The Militant (logo)  
   Vol. 69/No. 6           February 14, 2005  
 
 
New gov’t rules weaken union
protections for federal workers
(front page)
 
BY RÓGER CALERO  
On January 26, the White House released a new set of personnel rules for employees of the Department of Homeland Security (DHS). The rules give bosses in the 22 federal agencies now under the DHS greater leeway to hire, fire, discipline, and transfer workers. The measures are an extension of legislation that created the DHS in 2002, which, among other things, authorized department officials to create a “flexible” personnel system.

The new rules affect about 110,000 employees. They put in place a single pay system based on “performance incentives,” rather than wage scales based on job classification and seniority established by union contracts.

The rules include an expansion of “non negotiable management rights”; a ban on bargaining with the union on procedures, and limits on negotiations between supervisors and union representatives “on the impact of a management action.”

Union officials said that these and other provisions weaken union protections such as negotiating over where employees are assigned, type of work and equipment they will use, extent of overtime, hiring of contractors, and other issues.

The White House announced it will ask Congress to grant all federal agencies similar authority to rewrite civil service rules governing their employees.

“We really have created a system that rewards performance, not longevity,” Kay Coles James, director of the Office of Personnel Management, told the Washington Post January 27. According to government officials, employees covered by the program would no longer receive a regular pay increase. They will receive a raise only by meeting performance standards set by the department. Employees rated “less than fully successful” will not receive pay increases, said a fact sheet on the rules released by the DHS.

A similar plan is being put together at the Department of Defense. According to the Washington Post, this plan would apply to more than 700,000 civilian employees of the Pentagon. Together with the new DHS rules, the two sets of measures would affect nearly half of the government’s 1.8 million civilian employees.

“The rules overturn 25 years of Civil Service Law, radically reduce the rights of federal employees over important issues, and deprive them of a voice over important issues like the time and place of work,” said Gregory O’Duden, general counsel of the National Treasury Employees Union, one of the four plaintiffs.

“They have been after the General Schedule system for a while, and this is just an easy excuse to dismantle it government-wide,” said Colleen Kelley, president of the union.  
 
Federal employee unions file lawsuit
The National Treasury Employees Union and three other labor unions have filed a lawsuit in federal court in Washington, D.C., against the new rules.

In addition to relying on the courts to turn this latest attack around, union officials have criticized the new rules using arguments that mirror the patriotic demagogy put forward by the White House to justify the union-weakening measures.

“At a time when we need to focus our resources on protecting the nation’s security,” the Bush administration is “taking away fundamental rights from the very people entrusted with guarding our borders,” said AFL-CIO president John Sweeney.

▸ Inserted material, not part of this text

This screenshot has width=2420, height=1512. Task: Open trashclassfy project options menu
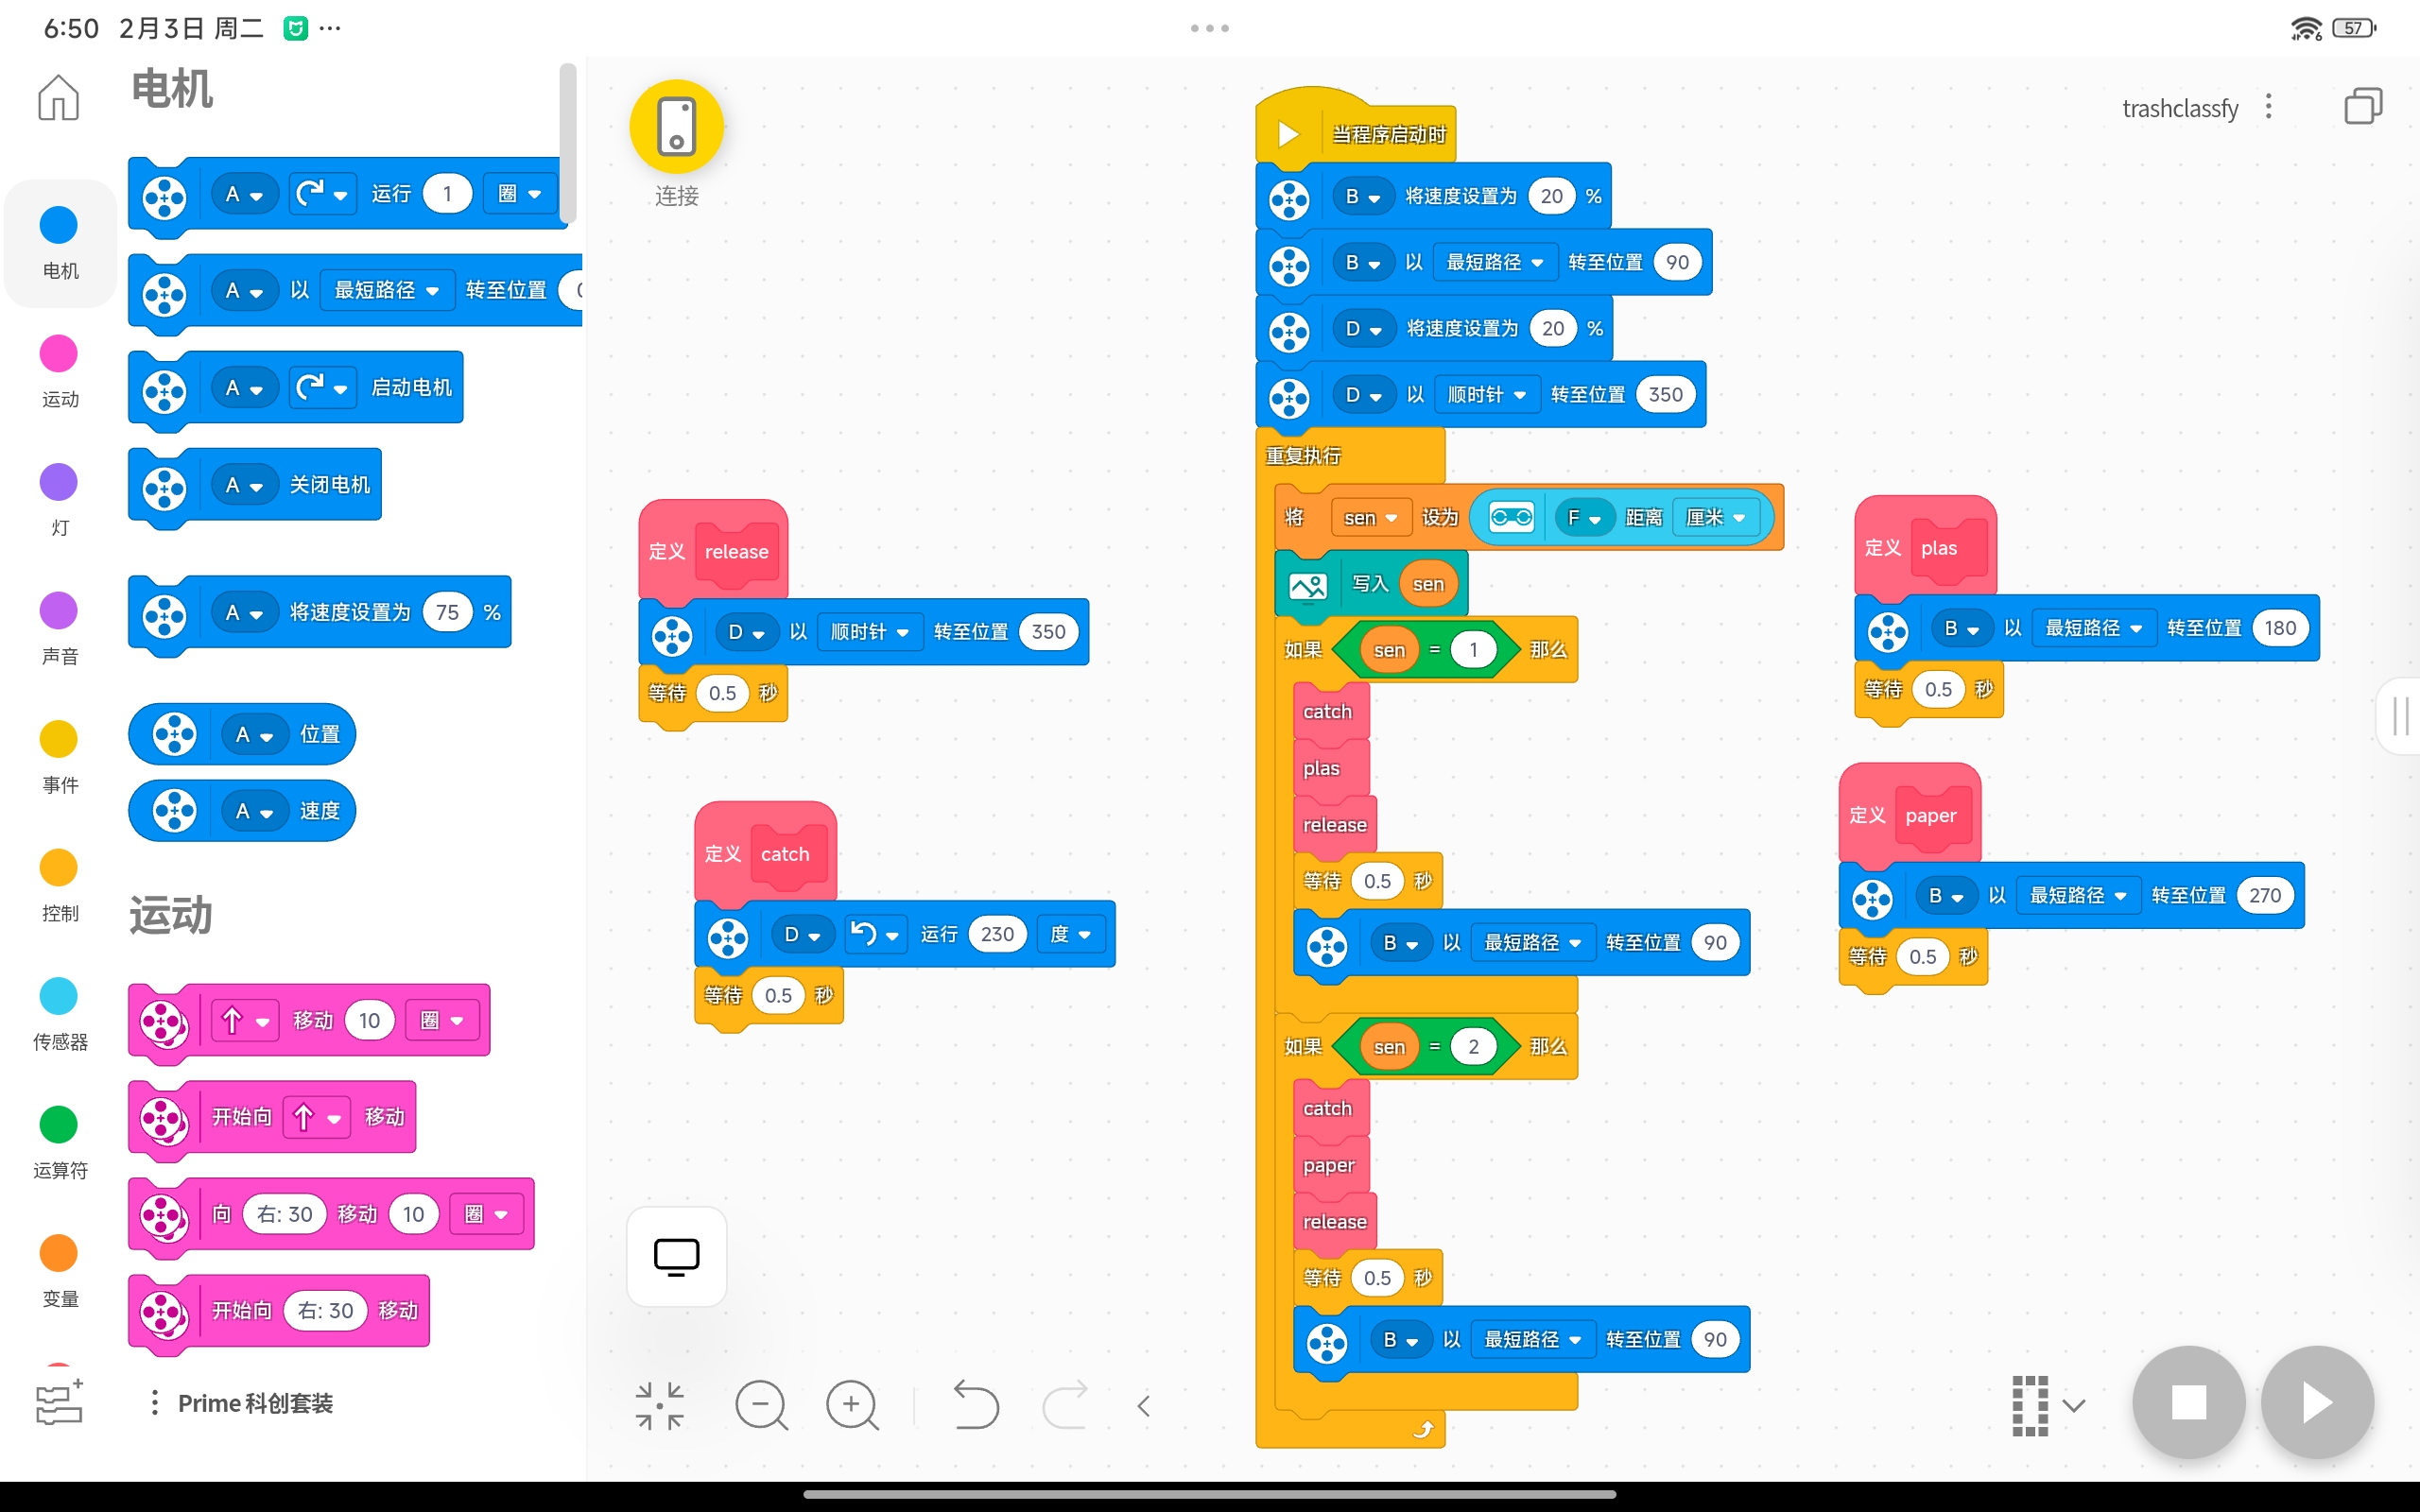2268,106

The White House, however, is precisely using the banner of “fighting terrorism” not only to weaken but potentially to get rid of federal employee unions. The government is also setting a precedent that it can use in the future to impose similar restrictions on unions in private industry under the pretext of a “national security” emergency.  
 
Decline of union membership
This course by the government and union officials, as well as the employers’ anti-union offensive, has led to a continuing decline of union membership. According to a report the Bureau of Labor Statistics (BLS) released January 27, the number of union members fell last year to 15.5 million, down 300,000 from 2003. This translates into 12.5 percent of all workers belonging to unions in 2004, down from 12.9 a year earlier. This figure reached 35 percent, its peak, in the 1950s.

The percentage of unionized workers in the private sector last year fell to 7.9 percent from 8.2 percent, the lowest since the early 1900s.

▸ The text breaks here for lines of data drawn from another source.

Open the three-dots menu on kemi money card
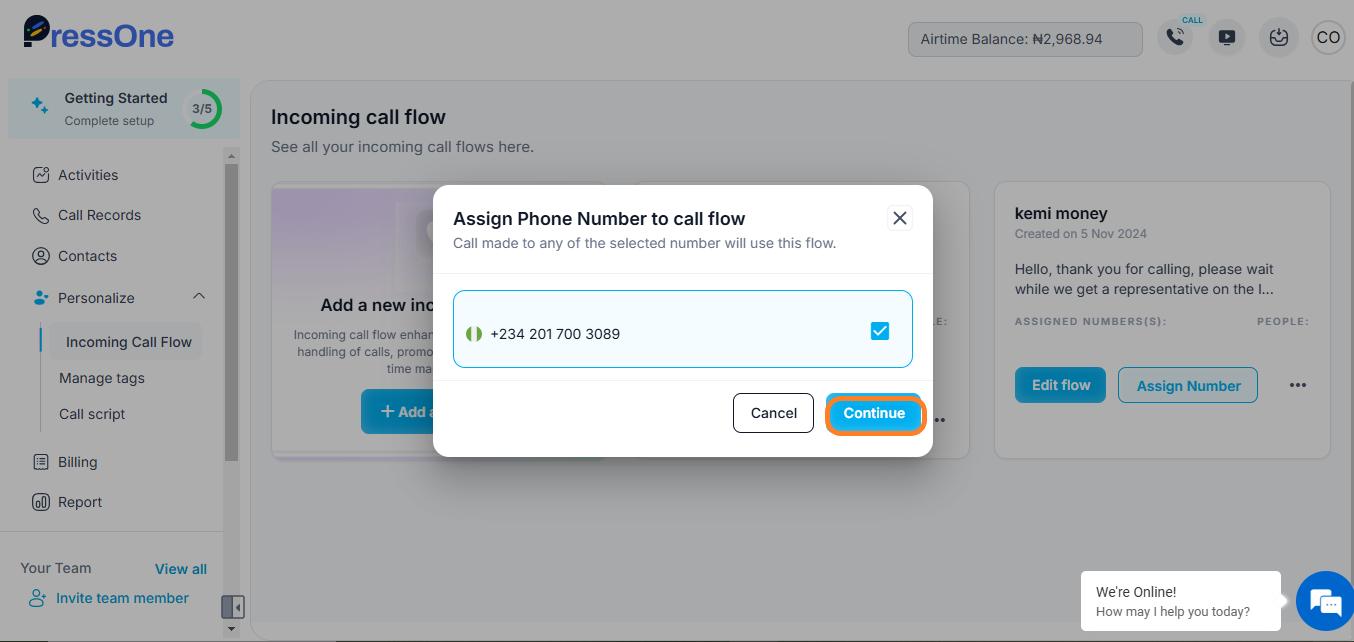Image resolution: width=1354 pixels, height=642 pixels. [x=1298, y=385]
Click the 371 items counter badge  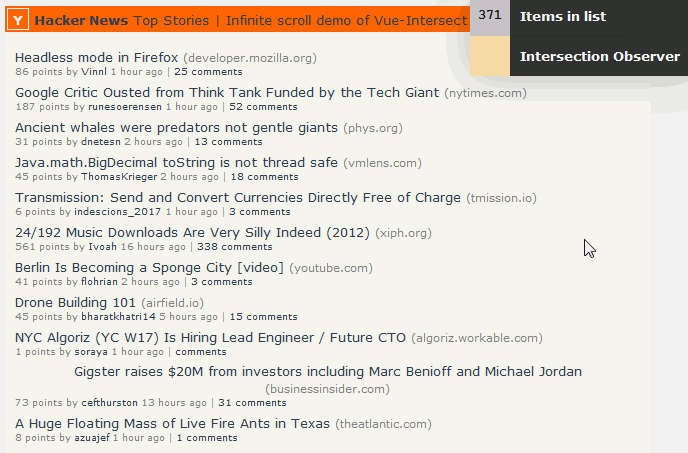(490, 16)
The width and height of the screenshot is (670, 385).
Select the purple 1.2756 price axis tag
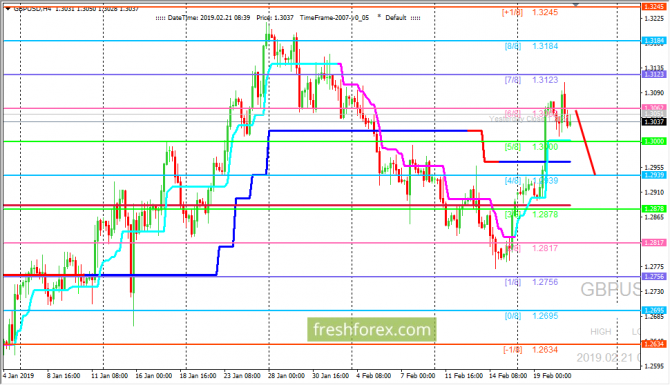coord(654,276)
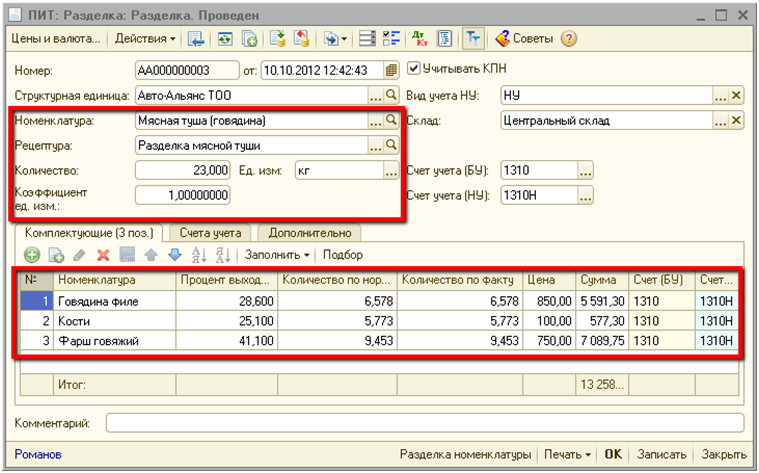Viewport: 759px width, 473px height.
Task: Toggle the Учитывать КПН checkbox
Action: tap(414, 69)
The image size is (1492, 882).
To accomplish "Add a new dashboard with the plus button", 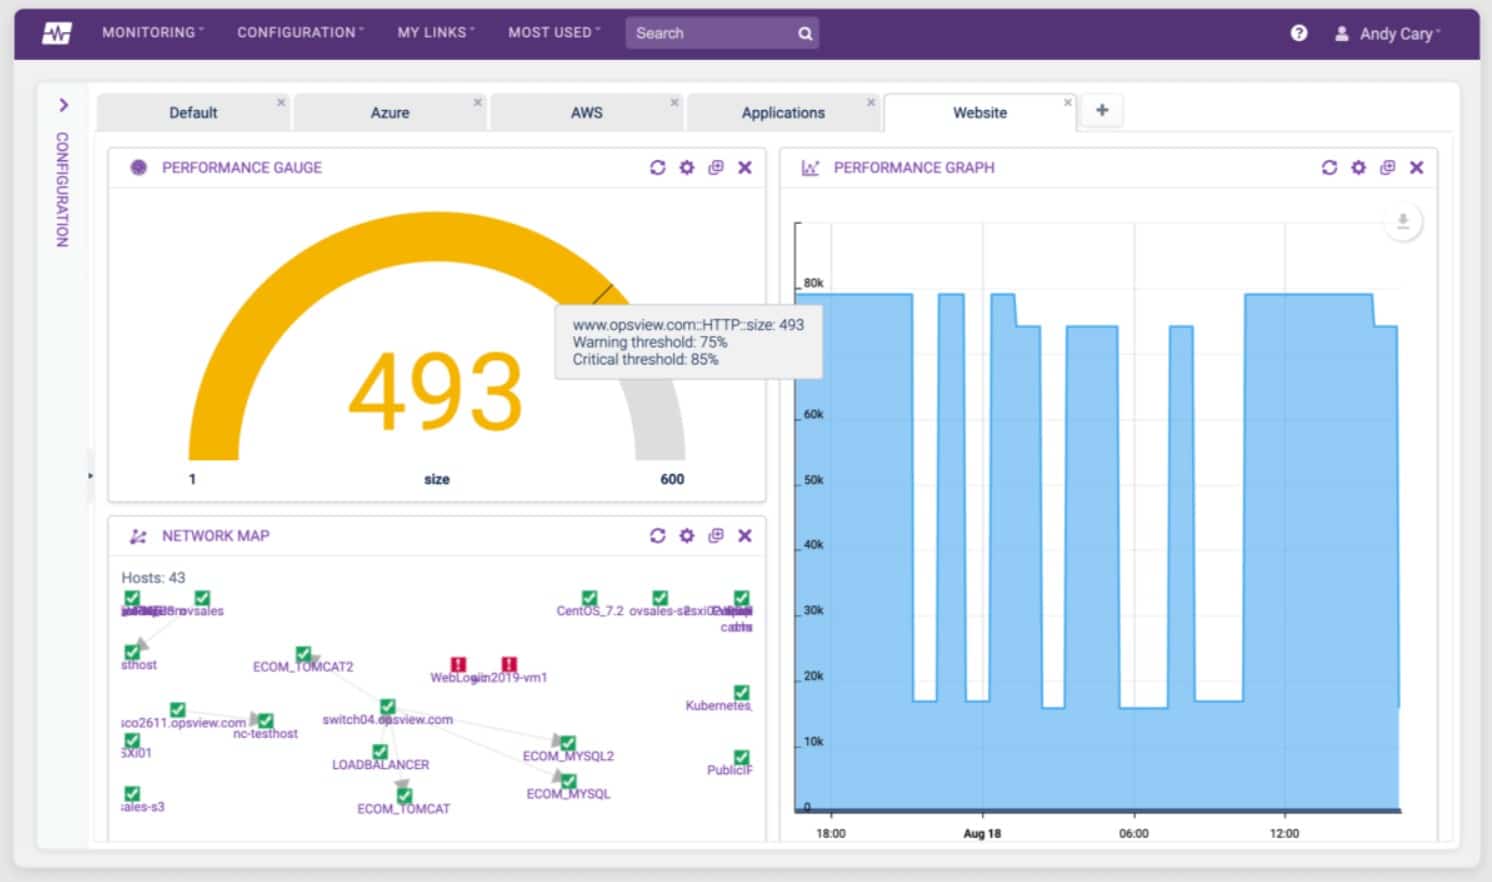I will click(1101, 110).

BLS figures show that public employees are the most heavily unionized. Last year, 36.4 percent of government workers belonged to unions. But even that represented a drop from 37.2 percent in 2003.

“The climate for workers who want to organize unions to better their economic situation is increasingly antagonistic,” AFL-CIO spokeswoman Sarah Massey told the New York Times, “and good jobs are still disappearing.”

In 2002 President George Bush issued an executive order denying union representation to more than 500 employees at the U.S. Attorney’s office and other divisions of the Justice Department. The White House claimed union contracts could restrict the ability of workers “to protect Americans and national security.”

On similar grounds, in January 2003 the head of the government’s Transportation Security Administration (TSA) signed an order barring airport screeners from union membership. He said collective bargaining is “not compatible” with “fighting terrorism.”

The TSA is a division of the Department of Homeland Security. TSA employees are not included in the new personnel system.

The new restrictions, and their planned extension throughout the federal government, have bipartisan support.

Sen. Joseph Lieberman, the ranking Democrat on the Senate Homeland Security and Governmental Affairs Committee, which would have to approve any relevant legislation, has come out in support of the White House rules. “We should see how it works before we consider whether it would be appropriate for agencies without critical national security responsibilities,” he said.